Processing of Personal Information in Singapore

For the purpose of processing your Personal Information in Singapore, we will follow the Data Privacy Principles and Regulations of the Personal Data Protection Act, 2012 (commonly known as 'PDPA’) and the Personal Data Protection Amendment Act, 2020 (‘the Amendment Act’). Please note that the following provisions will apply to you, if you are a Data Subject (resident or citizen) in Singapore, in addition to Infosys Global Privacy Statement.

Cross Border Transfer of Data

In general, Infosys Limited, domiciled in Bangalore, is the data controller processing your Personal Information. We may transfer your personal data outside Singapore to third parties including countries where the data protection legislation may differ from that of Singapore.

As per the obligations called out under PDPA, when we transfer your personal information to Infosys group companies and service providers outside Singapore, Infosys as the transferring organization ‎will remain accountable for the protection of your personal information and ensuring compliance with the applicable legislation, using contractual or other means to provide a comparable level of protection as prescribed under the PDPA. Additionally, we shall also take all the necessary steps to safeguard your data and ensure confidentiality and security of the transferred data.

Please note that before transferring such data we shall obtain your express or deemed consent. In certain situations, where the transfer is necessary for a use or disclosure and consent cannot be obtained, we shall take reasonable steps to ensure that personal data is not used or disclosed for any other purpose, than such use or disclosure.

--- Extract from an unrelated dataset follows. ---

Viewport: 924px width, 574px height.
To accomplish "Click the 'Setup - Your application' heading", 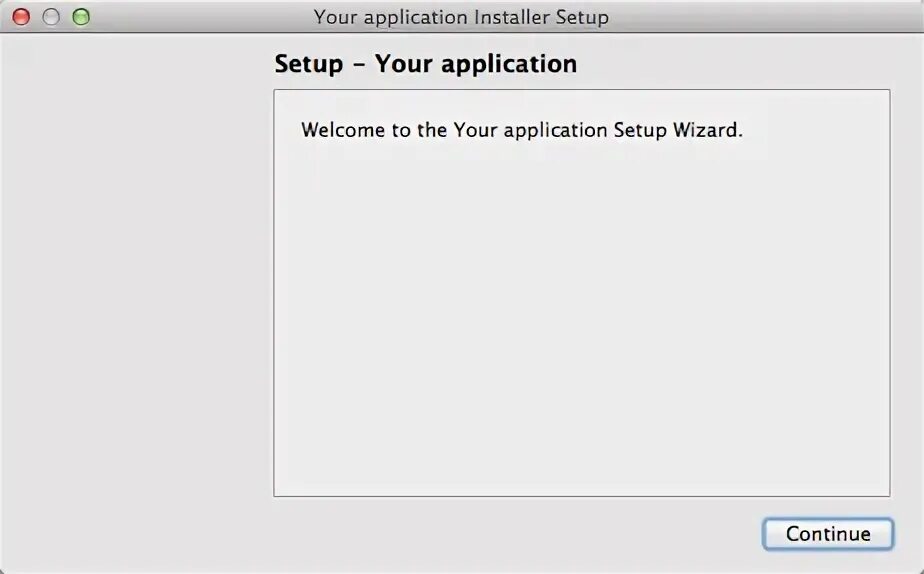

Your Data Subjects Rights in Singapore

As a Data Subject located in Singapore, you are entitled to the following rights:

  • The right to be informed about the purpose for which we intend to collect, use or disclose your personal data.
  • The right to access the personal information that we collect about you.
  • The right to be notified about a data breach that is likely to cause you significant harm.
  • The right to withdraw consent from the collection, use and disclosure of your personal data.
  • The right to request correction of your inaccurate data.
  • The right to have your personal data which is no longer required being ceased from our retention.

If you are a resident of Singapore and you wish to exercise your data subject rights as called out above, please refer to section on exercising ‘Your Rights’ in the Infosys Global Privacy Statement.